Biological and Clinical Prognostic Factors in SMZL
The median overall survival in SMZL ranges between 5 and 10 years, but in cases of aggressive disease, seen in approximately one-third of patients, median survival is less than 4 years. Clinical and biological prognostic factors have been identified by several investigators (Table 2). The Italian Intergroup of Lymphomas (IIL) has developed a prognostic model based on the tracking of three factors (hemoglobin level less than 12 g/dL, lactate dehydrogenase level greater than normal, and albumin level less than 3.5 g/dL) in 309 patients, leading to a prognostic index. This index allows one to separate patients into three groups, each with a different 5-year survival rate: 88% in the low-risk group (no risk factors), 73% in the intermediate-risk group (one risk factor), and 50% in the high-risk group (more than one risk factor). However, this index has not yet been demonstrated to have any therapeutic implications. In this analysis, the International Prognostic Index (IPI) was found to predict survival, although the multivariate analysis selected the three indicated parameters. Other biologic prognostic factors have been described based on gene expression analysis; these include expression of CD38, unmutated IGHV gene status, and expression of NF-κB–activated genes.

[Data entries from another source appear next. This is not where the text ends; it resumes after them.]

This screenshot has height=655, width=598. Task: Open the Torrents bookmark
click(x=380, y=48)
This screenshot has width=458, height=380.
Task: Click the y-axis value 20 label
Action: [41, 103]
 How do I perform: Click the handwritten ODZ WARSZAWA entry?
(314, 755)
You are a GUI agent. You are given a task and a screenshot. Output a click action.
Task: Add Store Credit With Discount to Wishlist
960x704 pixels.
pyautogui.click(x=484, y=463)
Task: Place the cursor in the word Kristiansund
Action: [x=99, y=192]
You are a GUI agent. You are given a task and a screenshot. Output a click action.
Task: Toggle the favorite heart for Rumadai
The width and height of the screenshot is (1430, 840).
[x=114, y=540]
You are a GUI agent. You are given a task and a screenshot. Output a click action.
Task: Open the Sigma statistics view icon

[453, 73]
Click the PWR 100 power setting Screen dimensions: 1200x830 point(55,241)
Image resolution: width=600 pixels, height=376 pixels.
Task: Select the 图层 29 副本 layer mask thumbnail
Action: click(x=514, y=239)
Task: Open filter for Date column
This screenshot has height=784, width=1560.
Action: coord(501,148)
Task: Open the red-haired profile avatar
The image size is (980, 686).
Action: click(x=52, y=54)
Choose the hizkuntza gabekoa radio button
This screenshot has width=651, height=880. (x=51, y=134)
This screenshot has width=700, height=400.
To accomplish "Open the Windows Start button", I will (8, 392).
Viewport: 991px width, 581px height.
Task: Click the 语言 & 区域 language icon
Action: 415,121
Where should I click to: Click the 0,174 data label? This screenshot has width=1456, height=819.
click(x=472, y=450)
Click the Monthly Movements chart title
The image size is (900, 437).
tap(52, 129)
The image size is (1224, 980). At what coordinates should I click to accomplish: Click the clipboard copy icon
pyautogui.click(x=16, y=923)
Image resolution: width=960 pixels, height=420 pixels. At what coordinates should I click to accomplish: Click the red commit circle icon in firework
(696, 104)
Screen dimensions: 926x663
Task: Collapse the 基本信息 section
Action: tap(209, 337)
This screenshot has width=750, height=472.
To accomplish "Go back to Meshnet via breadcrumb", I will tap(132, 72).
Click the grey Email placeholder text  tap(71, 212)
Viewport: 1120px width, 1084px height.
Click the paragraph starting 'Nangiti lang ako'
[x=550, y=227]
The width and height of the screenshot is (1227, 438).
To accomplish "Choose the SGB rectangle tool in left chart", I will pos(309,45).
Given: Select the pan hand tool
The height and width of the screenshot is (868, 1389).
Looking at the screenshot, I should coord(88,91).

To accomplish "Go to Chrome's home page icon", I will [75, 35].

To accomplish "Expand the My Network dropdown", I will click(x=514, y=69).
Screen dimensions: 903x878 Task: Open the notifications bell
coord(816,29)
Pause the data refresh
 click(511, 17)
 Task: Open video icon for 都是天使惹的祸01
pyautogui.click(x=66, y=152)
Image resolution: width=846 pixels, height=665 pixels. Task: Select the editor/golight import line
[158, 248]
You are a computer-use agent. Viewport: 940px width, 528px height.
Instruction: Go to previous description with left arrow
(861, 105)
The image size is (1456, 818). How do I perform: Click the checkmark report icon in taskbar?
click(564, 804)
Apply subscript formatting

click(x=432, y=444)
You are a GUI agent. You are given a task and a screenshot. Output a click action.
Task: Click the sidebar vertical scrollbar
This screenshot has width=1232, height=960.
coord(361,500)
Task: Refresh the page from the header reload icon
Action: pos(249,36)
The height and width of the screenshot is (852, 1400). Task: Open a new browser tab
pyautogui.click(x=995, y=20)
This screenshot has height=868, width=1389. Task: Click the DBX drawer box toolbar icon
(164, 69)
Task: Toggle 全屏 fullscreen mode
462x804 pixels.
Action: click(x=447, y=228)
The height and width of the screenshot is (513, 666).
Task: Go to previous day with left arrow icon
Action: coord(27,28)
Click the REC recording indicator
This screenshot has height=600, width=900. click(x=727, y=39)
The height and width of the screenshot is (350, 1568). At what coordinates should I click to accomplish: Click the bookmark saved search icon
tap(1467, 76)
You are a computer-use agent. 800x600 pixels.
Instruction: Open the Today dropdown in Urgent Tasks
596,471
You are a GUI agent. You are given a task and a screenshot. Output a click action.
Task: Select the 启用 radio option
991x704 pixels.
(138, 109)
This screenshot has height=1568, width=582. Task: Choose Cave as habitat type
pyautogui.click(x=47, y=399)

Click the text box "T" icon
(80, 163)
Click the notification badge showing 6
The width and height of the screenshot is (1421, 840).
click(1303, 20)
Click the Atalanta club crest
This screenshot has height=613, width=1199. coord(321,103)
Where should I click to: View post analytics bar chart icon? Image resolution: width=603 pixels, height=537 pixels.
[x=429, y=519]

Histologic transformation to large-cell lymphoma remains uncommon, occurring in 10% to 20% of patients. Diffuse large B-cell lymphoma, when it involves the spleen, is usually characterized by one or several large nodules, very rarely involving the bone marrow. Transformation occurs within a median interval ranging from 12 to 85 months. The transformation presents clinically as the appearance of general symptoms, an increase in LDH level, and disseminated lymphoma involvement. After histologic progression, the median survival time is shortened to 26 months.
New Therapeutic Strategies in SMZL
Treatment is required only in symptomatic patients with painful splenomegaly, with or without associated cytopenia due to hypersplenism. Asymptomatic patients, who constitute a large percentage of patients, can be appropriately managed with watchful waiting for several years. Withholding treatment does not influence the course of disease, and these patients often have stable disease for at least 10 years. The only exception to this management approach is in the setting of SMZL associated with active HCV infection. Antiviral therapy with pegylated interferon-α and ribavirin(Drug information on ribavirin) will lead to clearance of HCV RNA in 75% of patients and to concomitant clinical remission of the lymphoma.
When patients become symptomatic because of anemia (hemoglobin level < 10 g/dL), abdominal pain, thrombocytopenia (platelet count < 80 × 109/L), several treatment options may be proposed to them. Splenectomy will rapidly improve performance status and correct anemia, thrombocytopenia, and neutropenia within 6 months of the procedure. This improvement is maintained for years, with a median period of freedom from treatment of 8 years, even if bone marrow and blood lymphocytosis persist, suggesting a partial response. Adjuvant chemotherapy following splenectomy provides an increased remission rate without modifying relapse-free and overall survival. For patients who are unfit for splenectomy or unwilling to undergo surgery, systemic therapy may be effective (Table 3). Rituximab(Drug information on rituximab) (Rituxan) alone is reported to provide an excellent response rate, with a shorter progression-free survival than that observed when rituximab is combined with cladribine(Drug information on cladribine) or fludarabine or polychemotherapy.[8,19,45-50] Recently, bendamustine (Treanda) has emerged as a highly effective drug for NHL, including MZLs. A European trial evaluating the combination of rituximab and bendamustine in patients with MZLs is scheduled to begin in the near future (EudraCT number 2011-000880-28). For clinical trials to be evaluated, however, it is necessary to develop consistent staging and response criteria for the disease. The recent workshop of the International MZL group has redefined these parameters (Table 4).
SMZL is considered to be a distinct entity among NHLs, with definite clinical and morphological characteristics. Although this entity is characterized by very different clinical presentations, strong similarities in the epidemiology and the biology of the tumor cells support a common origin in the memory B cells of the marginal zone. In the past 5 years, a large collaborative effort by biologists, pathologists, and clinicians has resulted in agreement on more stringent criteria for the diagnosis of the disease and for the evaluation of clinical response. These efforts should support the design of further prospective clinical trials to define the optimal therapeutic approach to this disease.
Financial Disclosure: The authors have no significant financial interest or other relationship with the manufacturers of any products or providers of any service mentioned in this article.